* _SOURCE TEXT_:

------------------------------------------------

Northeast Georgian, The (Cornelia, GA)

By Kyle Wingfield

Georgia did not expand its Medicaid program under the Affordable Care Act, as everyone knows. Except that, in a manner of speaking, it did.

Since the Affordable Care Act was passed, Georgia has increased its Medicaid rolls by almost the same number of people projected under expansion. Spending on Medicaid, including both state and federal funds, likewise has increased by about the same amount as projected under expansion.

Oddly enough, the many benefits promised if the state expanded the program have not been realized. That mightn't seem so odd to opponents of the idea, some of whose warned negative impacts actually have come to pass.

First, let me explain. It is true that Georgia has not raised the income ceiling for Medicaid to 138% of the federal poverty level, as envisioned in the Affordable Care Act, aka Obamacare. But it is also true that Georgia nevertheless has seen a comparable surge in Medicaid enrollment.

Between 2010, when Obamacare was passed, and September 2020, the most recent month for which data are available, enrollment grew by more than 490,000 – an increase of almost one-third. That compares to projections that expansion would increase enrollment by about 650,000 per year during the first decade.

Similarly, Georgia's total spending on Medicaid has grown by about $4 billion during that time. The projections for expansion were about $4.5 billion per year during the first decade.

In other words, while Georgia did not expand eligibility, the results have been about the same, in terms of new spending and enrollment.

Now for that aforementioned oddity. Proponents of expansion claimed a bump in Medicaid spending would boost the economy: creating tens of thousands of jobs, increasing sales taxes by millions of dollars and – perhaps most often invoked – saving rural hospitals. Yet, the bump Georgia did experience appears not to have had those effects.

Yes, healthcare employment increased during the past decade. But it grew at a slightly slower clip (28%) than during the previous 10 years (30%).

Meanwhile, state sales tax revenues have not even kept up with inflation. If there was a hidden boost from all this Medicaid spending, it is well-hidden indeed.

Finally, the rural hospital closures have slowed but not ceased; two more closed their doors in 2020. Two of the main drivers in this sad trend, Georgia's declining rural population and the low percentage of rural patients with insurance that pays the full cost of the care they receive, aren't helped by a surge in Medicaid coverage. Because Medicaid pays less than the full cost of care, it most likely would mean the hospitals simply saw more patients on whom they lost money.

At best, this would only slow the bleeding, not stop it. That's why the notion that more Medicaid would lead to more doctors and financially healthier hospitals – without a significant increase in reimbursement rates, which are never factored into the expansion's costs – has always been fanciful.

But there is one prediction about expansion that has come true: Medicaid has swallowed the state budget.

------------------------------------------------

* _TO DO_:
Answer these questions using the Medicaid column above:
1. By how many people did Georgia's Medicaid enrollment grow between 2010 and September 2020?
2. At what rate did healthcare employment grow during the past decade, and at what rate during the previous 10 years?
3. How many rural hospitals closed their doors in 2020?

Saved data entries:
------------------------------------------------

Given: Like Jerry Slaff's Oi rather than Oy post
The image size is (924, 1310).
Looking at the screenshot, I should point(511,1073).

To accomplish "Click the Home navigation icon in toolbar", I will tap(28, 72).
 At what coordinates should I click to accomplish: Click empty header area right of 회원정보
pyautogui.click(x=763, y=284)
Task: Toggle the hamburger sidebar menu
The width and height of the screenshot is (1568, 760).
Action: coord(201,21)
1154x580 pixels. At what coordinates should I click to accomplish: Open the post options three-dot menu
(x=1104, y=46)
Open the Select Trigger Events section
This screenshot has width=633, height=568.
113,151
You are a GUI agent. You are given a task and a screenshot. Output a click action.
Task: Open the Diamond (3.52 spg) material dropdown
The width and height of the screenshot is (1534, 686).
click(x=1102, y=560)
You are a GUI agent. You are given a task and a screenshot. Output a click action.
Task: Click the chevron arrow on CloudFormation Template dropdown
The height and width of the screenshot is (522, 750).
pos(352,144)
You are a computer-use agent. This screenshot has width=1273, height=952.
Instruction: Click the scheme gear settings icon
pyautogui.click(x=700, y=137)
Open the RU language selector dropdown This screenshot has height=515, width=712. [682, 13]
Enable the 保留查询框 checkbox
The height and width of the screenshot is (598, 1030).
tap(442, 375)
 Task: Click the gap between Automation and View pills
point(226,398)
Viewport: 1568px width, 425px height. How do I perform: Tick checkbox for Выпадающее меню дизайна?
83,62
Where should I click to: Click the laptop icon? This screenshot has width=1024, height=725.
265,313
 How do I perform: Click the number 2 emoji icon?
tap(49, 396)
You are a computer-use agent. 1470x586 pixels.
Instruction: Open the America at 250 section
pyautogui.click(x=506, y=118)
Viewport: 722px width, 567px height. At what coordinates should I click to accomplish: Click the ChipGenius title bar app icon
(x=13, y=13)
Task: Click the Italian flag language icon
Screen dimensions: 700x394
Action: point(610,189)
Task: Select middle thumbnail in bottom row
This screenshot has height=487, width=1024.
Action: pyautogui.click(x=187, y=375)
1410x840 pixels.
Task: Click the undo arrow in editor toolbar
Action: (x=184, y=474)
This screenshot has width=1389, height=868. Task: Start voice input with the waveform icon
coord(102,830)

------------------------------------------------

* _RESPONSE AREA_:
1. By more than 490,000 people.
2. It grew 28% during the past decade and 30% during the previous 10 years.
3. Two.